■ WHAT IS NEEDED
Across the entries that follow, tally every line holding the word "under" and reply with the count alone.

SOURCE MATERIAL section start

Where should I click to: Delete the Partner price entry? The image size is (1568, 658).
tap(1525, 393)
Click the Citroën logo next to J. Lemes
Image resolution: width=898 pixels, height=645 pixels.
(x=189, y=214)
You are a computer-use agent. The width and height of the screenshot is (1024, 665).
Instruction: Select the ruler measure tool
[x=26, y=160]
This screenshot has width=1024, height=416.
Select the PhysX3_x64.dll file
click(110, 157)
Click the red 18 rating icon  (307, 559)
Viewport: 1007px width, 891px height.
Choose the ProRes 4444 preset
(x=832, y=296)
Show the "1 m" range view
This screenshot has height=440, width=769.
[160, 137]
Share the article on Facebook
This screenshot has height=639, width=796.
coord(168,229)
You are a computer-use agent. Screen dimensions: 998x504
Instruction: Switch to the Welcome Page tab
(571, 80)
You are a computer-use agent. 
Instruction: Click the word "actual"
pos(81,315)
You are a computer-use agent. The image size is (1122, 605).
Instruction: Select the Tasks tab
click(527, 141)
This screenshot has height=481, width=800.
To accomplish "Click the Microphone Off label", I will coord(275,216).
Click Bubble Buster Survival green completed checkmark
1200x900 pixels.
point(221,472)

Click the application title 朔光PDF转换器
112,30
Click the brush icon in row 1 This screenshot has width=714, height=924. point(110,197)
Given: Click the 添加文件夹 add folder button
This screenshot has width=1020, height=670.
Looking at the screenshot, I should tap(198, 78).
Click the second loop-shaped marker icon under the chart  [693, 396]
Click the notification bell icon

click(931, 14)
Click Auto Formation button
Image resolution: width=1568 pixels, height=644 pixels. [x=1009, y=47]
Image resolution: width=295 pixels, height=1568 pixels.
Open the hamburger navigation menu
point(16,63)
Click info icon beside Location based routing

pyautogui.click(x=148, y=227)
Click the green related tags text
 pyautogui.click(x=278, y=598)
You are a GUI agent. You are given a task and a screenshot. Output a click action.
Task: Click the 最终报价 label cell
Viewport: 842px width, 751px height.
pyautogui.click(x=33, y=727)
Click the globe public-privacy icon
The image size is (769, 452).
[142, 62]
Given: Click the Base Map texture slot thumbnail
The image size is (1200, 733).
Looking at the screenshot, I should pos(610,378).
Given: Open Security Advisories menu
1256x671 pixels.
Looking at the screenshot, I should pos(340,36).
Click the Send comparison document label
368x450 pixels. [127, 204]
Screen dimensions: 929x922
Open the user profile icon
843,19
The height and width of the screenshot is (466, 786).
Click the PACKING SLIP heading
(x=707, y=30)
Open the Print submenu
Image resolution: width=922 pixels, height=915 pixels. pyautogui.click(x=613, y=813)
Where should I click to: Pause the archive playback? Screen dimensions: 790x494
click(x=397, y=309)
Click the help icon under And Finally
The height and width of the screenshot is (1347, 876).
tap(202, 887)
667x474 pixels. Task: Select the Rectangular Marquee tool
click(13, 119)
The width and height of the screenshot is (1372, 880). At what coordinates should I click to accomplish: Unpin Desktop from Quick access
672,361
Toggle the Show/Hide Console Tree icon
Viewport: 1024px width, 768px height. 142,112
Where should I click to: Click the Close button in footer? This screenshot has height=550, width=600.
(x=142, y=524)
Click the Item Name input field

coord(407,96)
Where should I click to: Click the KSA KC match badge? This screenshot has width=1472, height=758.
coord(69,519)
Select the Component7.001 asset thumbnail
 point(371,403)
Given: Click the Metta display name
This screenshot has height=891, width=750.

SOURCE MATERIAL section end

■ YOUR SOLUTION
2